Will grow in nearly all soils, so long as they aren’t too wet. Plant in full to partial sun 1 foot apart. Beloved by butterflies, especially monarchs, which only lay their eggs on milkweed plants. Common milkweed is an aggressive spreader where it is happy, so give this plant some room to run and you won’t be disappointed.

Gray-headed Coneflower Ratibida pinnata

Found in the wild along woodland edges, it adapts readily to the garden, where you can appreciate its shuttlecock flowers up close. Fair warning: those long, graceful stems do tend to flop, so consider the back of the border or tucking them amidst sturdier customers like purple coneflower.

Gray-headed coneflower is drought-tolerant, always a plus with our unpredictable summers, and deer resistant.

Helen’s Flower/Dogtooth Daisy Helenium autumnale

This delightful plant loves full sun and all kinds of soils, doing best if they are damp. The charming flowers bloom en masse late in the season—maybe plant several together in a nice clump. The genus is thought to have been named by Linnaeus (the guy who began giving plants scientific names) for the world’s most beautiful woman, Helen of Troy. Legend has it that the flowers sprung up from the ground where her tears fell.

Monkey Flower
Mimulus ringens

A tough-yet-delicate wetland plant that will be happy in the moist places of your garden. You can also plant it on shorelines or put it in a gallon container and sink it along the edges of streams and ponds. This summer bloomer attracts hummers and is easy to grow, so long as you plant it where it belongs.

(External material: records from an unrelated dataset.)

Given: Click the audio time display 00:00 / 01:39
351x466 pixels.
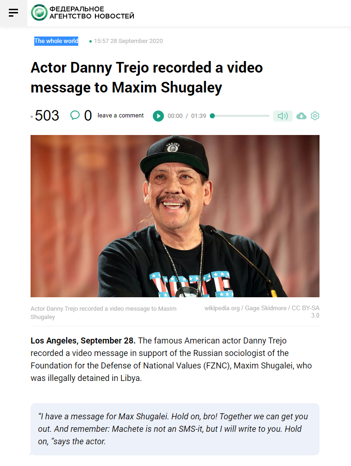Looking at the screenshot, I should pyautogui.click(x=187, y=116).
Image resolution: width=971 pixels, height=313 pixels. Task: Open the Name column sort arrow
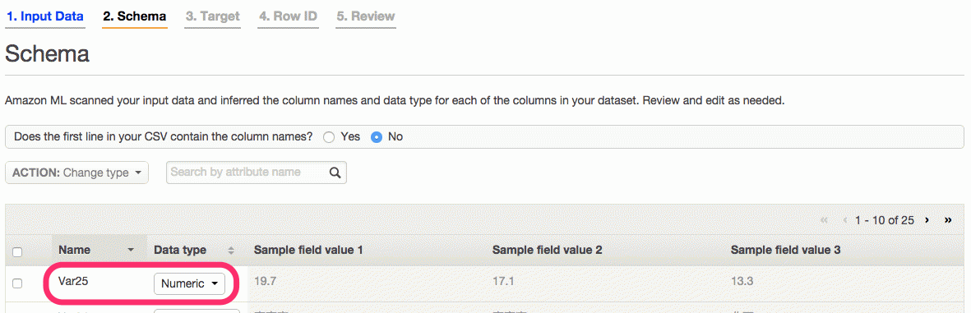pos(131,251)
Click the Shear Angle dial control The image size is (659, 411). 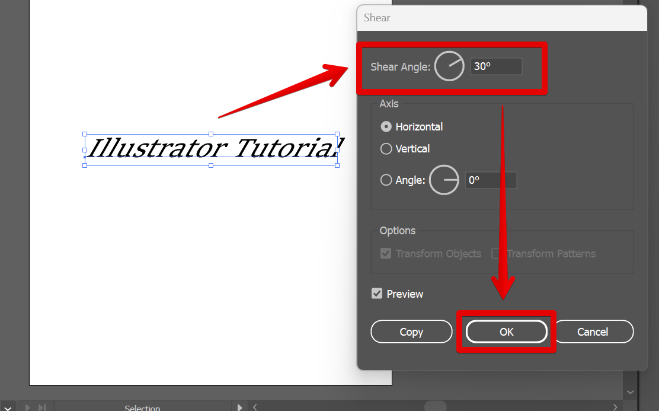(x=449, y=66)
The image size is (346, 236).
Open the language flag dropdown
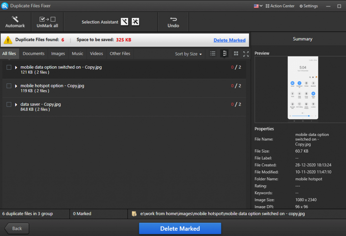(x=258, y=6)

Purple Coneflower Echinacea purpurea

The gateway plant leading to a lifelong addiction to native gardening. With a handful of other natives (black-eyed Susan comes to mind), purple coneflower can lure even the most conventional gardener to consider transforming a corner of their yard into a wild paradise. It’s gorgeous, familiar, adaptable, and well-behaved.  Not to mention easy to grow in average well-drained soil in full sun to partial shade.

And yes, even though purple coneflower looks like it could have leapt off the pages of a conventional seed catalog, it is definitely loved by birds and pollinators—not just us humans.

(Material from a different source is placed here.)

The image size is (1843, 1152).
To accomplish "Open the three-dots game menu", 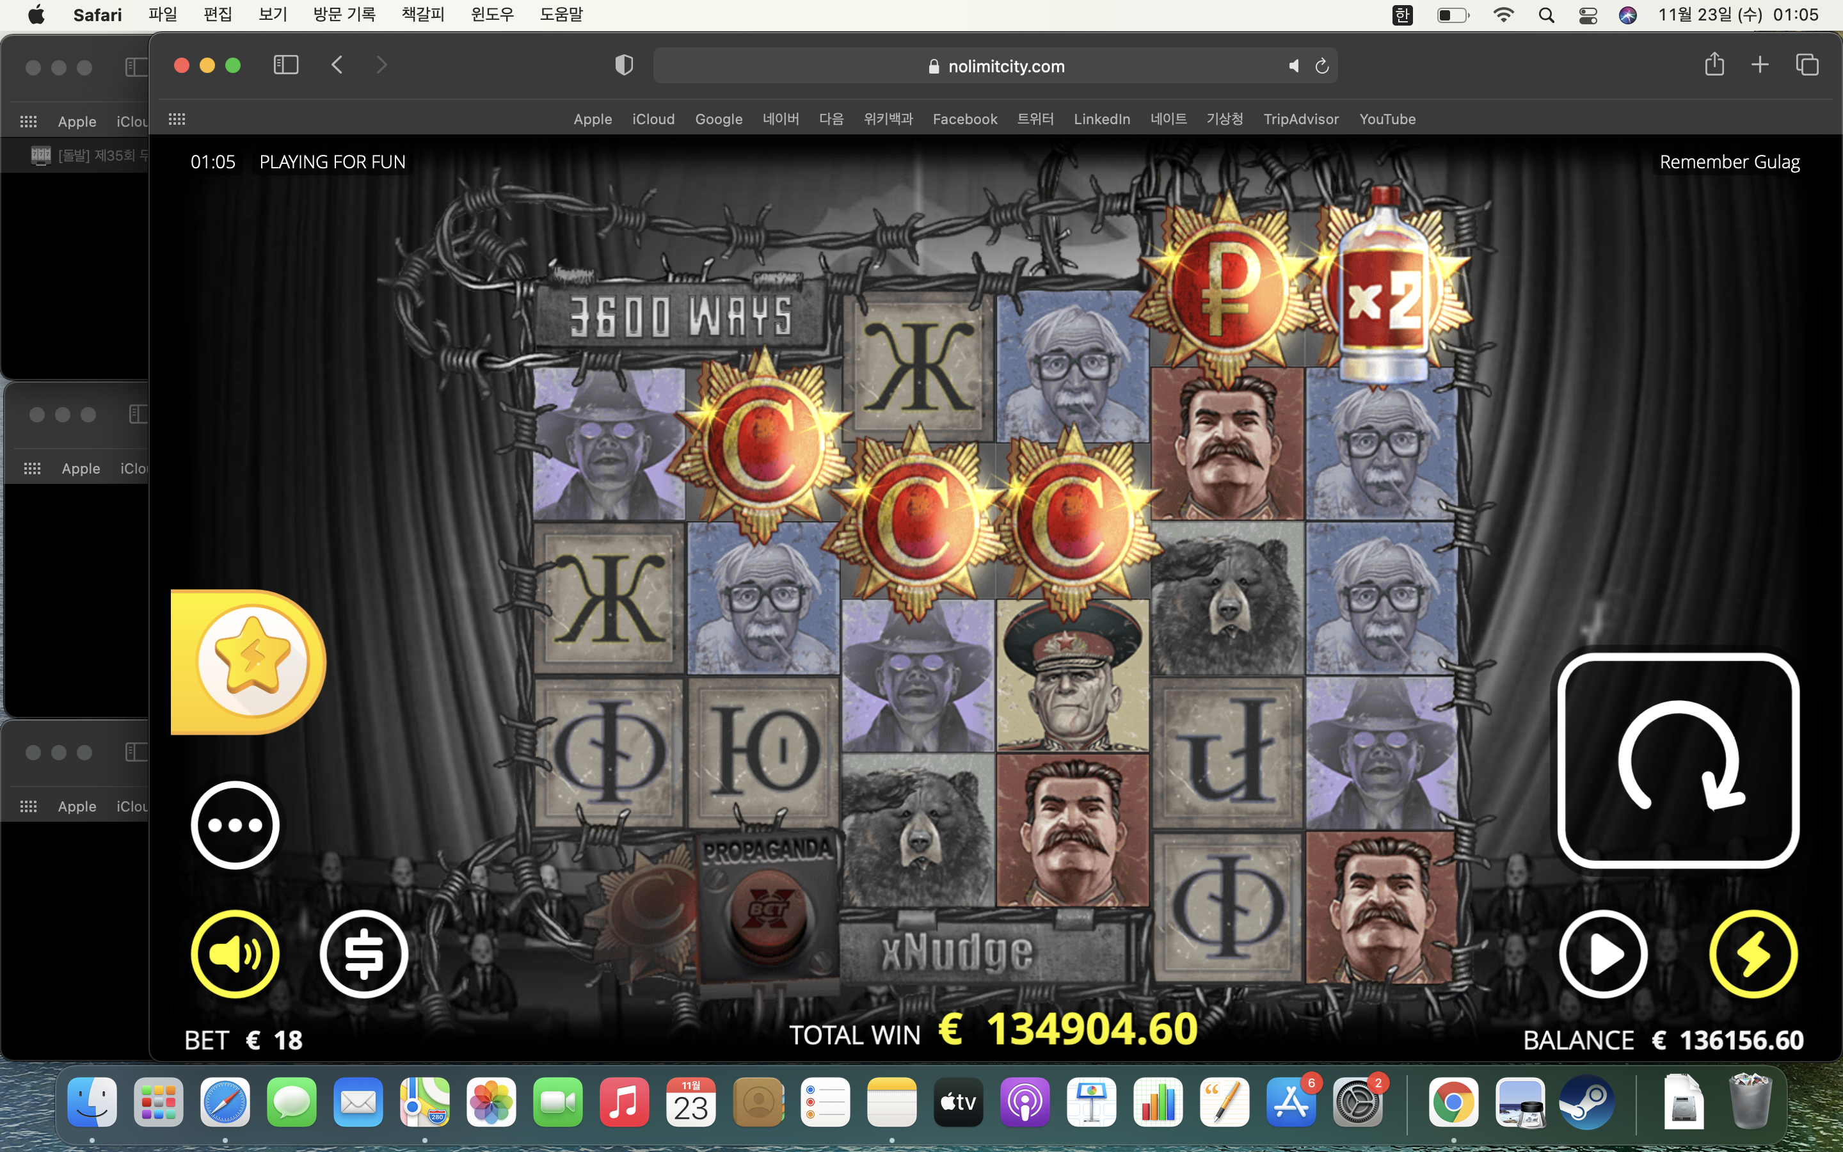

Showy Goldenrod Solidago speciosa

Showy Goldenrod deserves to be planted a lot more than it is. This is one fantastic fall bloomer, flowering a little later than most goldenrods and thereby providing a late season nectar source for Monarch butterflies and other pollinators. It has a showy feathery plume on a red stem and looks good paired with Black-eyed Susan, Stiff Gentian, Blazing Stars, and all by its gorgeous self.

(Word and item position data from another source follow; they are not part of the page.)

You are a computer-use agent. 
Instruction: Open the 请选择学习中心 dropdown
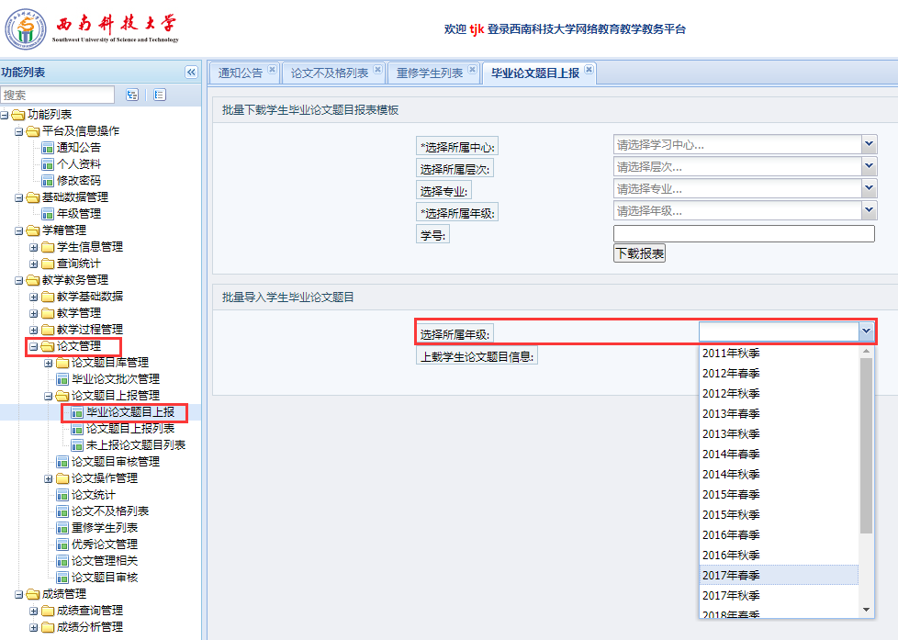(x=869, y=144)
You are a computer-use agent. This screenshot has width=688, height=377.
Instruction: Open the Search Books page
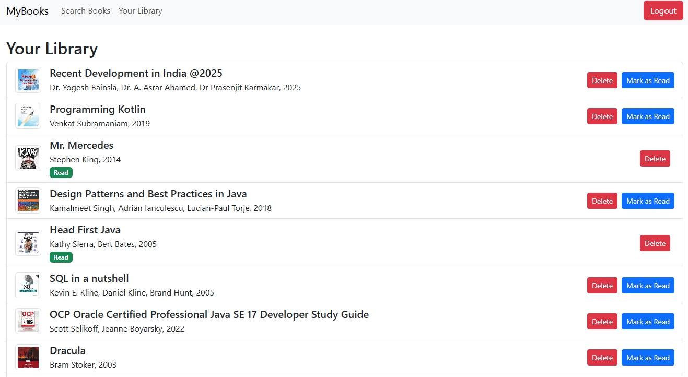(86, 11)
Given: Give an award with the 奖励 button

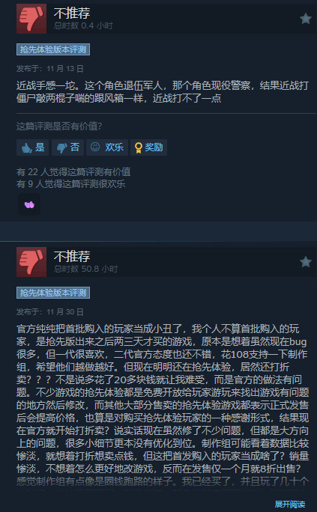Looking at the screenshot, I should click(x=148, y=147).
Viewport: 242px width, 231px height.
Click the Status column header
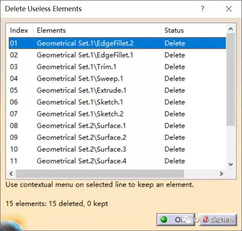[x=174, y=31]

Showy Goldenrod tolerates a range of soils as long as there is good drainage. The plant can be grown in prairies, fields, thin rocky soil and on dry, open, sandy ground.

Thimbleberry Rubus parviflorus

Thimbleberries are the signature fruit of the Keweenaw, and while they are found in the wild, not that many folks are lucky enough to have them in their gardens. These canes were dug up and potted as part of a plant rescue. They grow in most soils (except wet) and in everything from full sun to shade, but if you want fruit, plant them in a sunnier spot.

Anemone cylindrica

This pretty little creature looks like it belongs in an elfen glade, but it’s actually a tough customer, preferring dry open spaces and rocky soil, in sun to part shade. The greenish white flowers fruit into a greenish white elongated cluster that resembles a thimble. FYI: Like a number of other garden plants (rhododendron, foxglove, delphinium) it is toxic, though despite this deer will sometimes snip the flower heads off.

Wild Bergamot
Monarda fistulosa

A showy addition to the native garden, wild bergamot has a special advantage in being on deer’s do-not-eat list. The flowers are gorgeous and a favorite of hummingbirds. The long bloom period provides a continuing source of food for many pollinators.

Fair warning: It is susceptible to mildew. Good air circulation helps, as does dividing large plants every two to three years. That said, a little mildew is a small price to pay for this treasure.